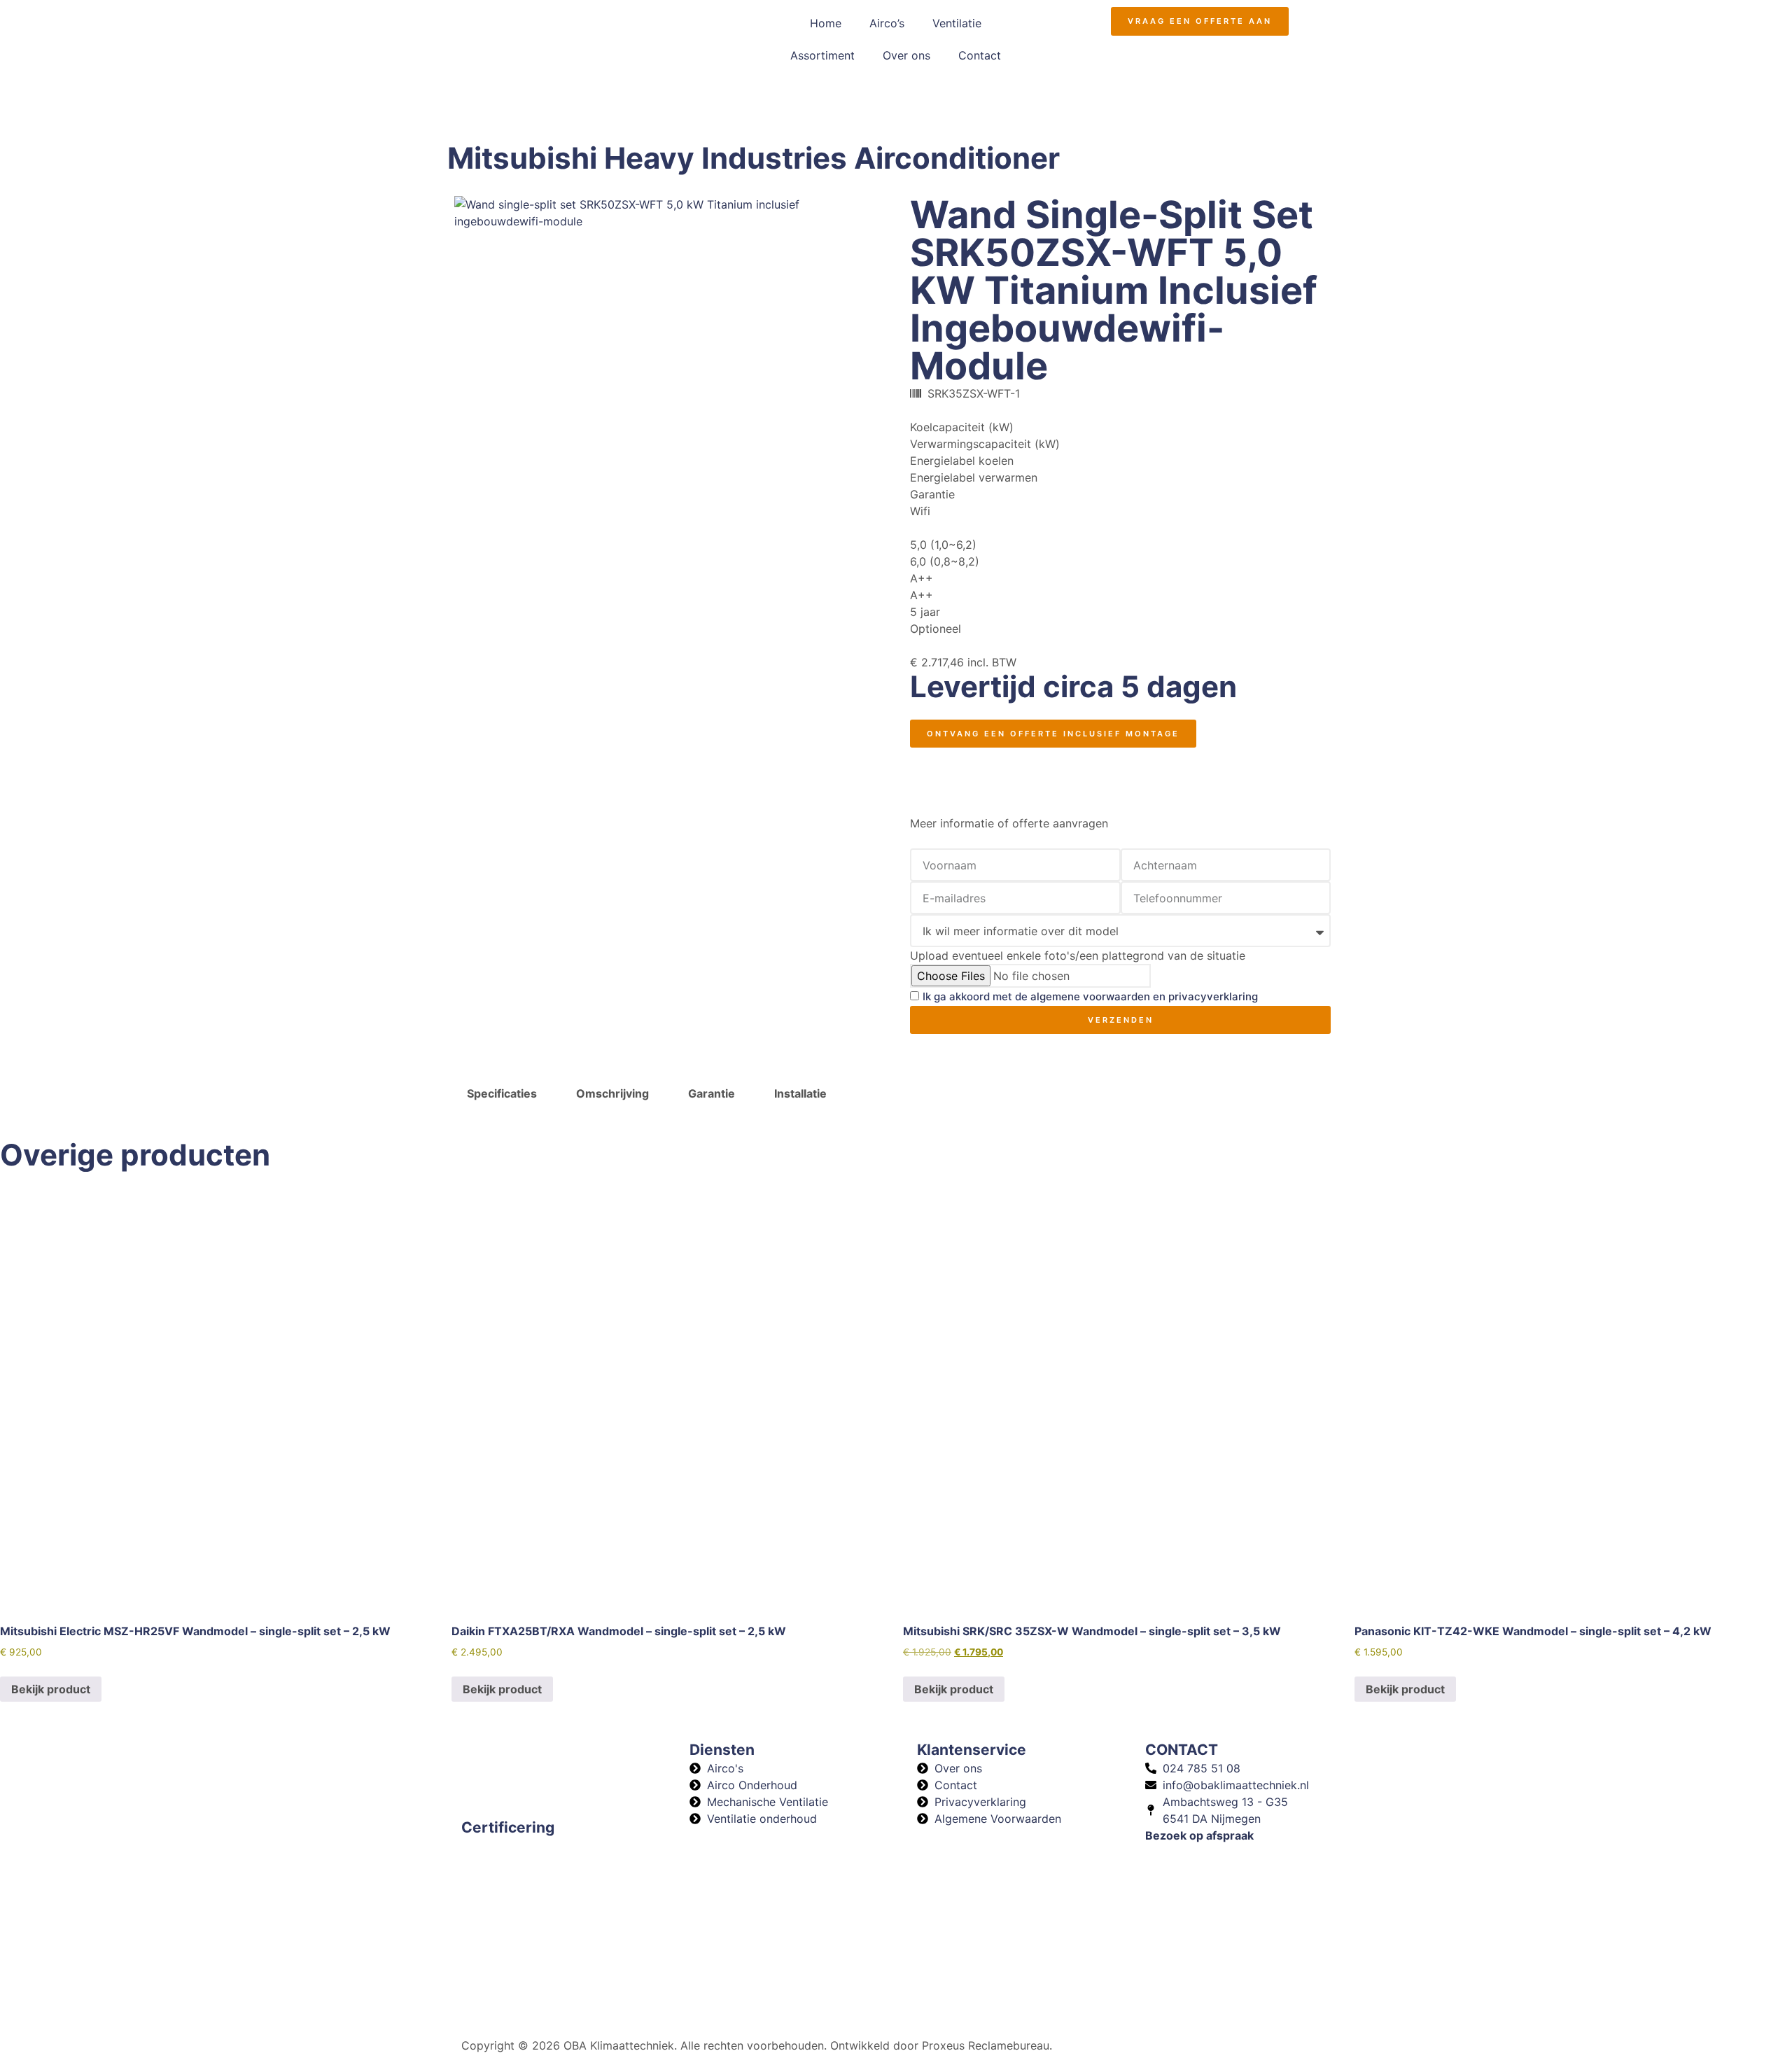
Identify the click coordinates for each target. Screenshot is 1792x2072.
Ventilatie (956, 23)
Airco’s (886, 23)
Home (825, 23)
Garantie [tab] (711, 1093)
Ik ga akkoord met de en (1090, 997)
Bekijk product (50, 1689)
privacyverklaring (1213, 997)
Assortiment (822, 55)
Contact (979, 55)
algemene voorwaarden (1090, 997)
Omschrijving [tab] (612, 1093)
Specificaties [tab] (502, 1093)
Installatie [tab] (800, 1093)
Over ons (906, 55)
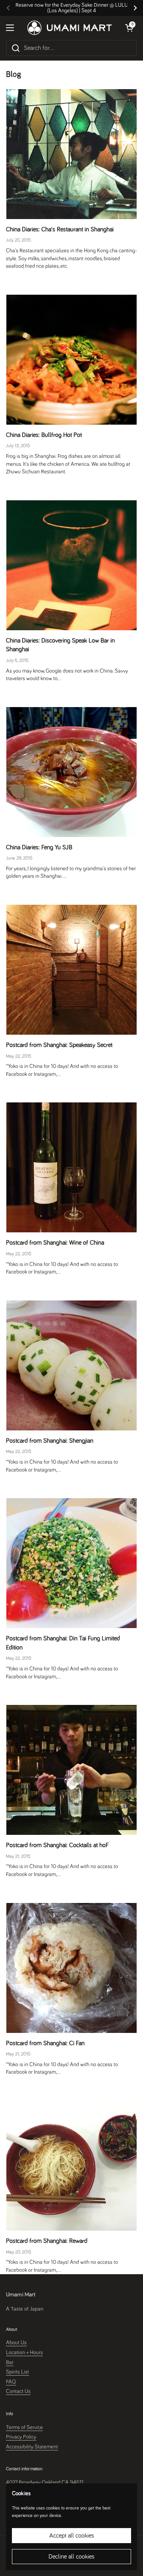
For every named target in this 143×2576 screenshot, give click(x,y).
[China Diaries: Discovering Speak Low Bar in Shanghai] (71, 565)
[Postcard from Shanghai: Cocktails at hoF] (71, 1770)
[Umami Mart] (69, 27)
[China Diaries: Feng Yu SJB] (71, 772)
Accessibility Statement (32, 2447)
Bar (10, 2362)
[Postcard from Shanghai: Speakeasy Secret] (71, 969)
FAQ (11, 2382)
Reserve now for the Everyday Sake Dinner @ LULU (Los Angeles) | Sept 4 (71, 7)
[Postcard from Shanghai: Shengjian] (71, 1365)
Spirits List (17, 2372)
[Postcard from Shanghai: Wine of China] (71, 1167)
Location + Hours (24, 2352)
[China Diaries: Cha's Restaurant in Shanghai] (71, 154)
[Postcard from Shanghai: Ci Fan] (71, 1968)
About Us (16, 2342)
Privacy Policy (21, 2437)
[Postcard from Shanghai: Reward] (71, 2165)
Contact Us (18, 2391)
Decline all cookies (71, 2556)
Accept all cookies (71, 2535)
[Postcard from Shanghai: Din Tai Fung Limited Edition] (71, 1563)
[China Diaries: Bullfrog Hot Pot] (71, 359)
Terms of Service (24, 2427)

◇ ◇ ◇ ◇

> **TO DO**:
Look above for the line with "Ik ga akkoord met de en (1090, 997)" and the line with "For every named", then copy them and all lines in between exactly as written, and only those, without any pictures.

> **FINISHED EXERCISE**:
Ik ga akkoord met de en (1090, 997)
Bekijk product (50, 1689)
privacyverklaring (1213, 997)
Assortiment (822, 55)
Contact (979, 55)
algemene voorwaarden (1090, 997)
Omschrijving [tab] (612, 1093)
Specificaties [tab] (502, 1093)
Installatie [tab] (800, 1093)
Over ons (906, 55)
For every named target in this 143×2576 screenshot, give click(x,y).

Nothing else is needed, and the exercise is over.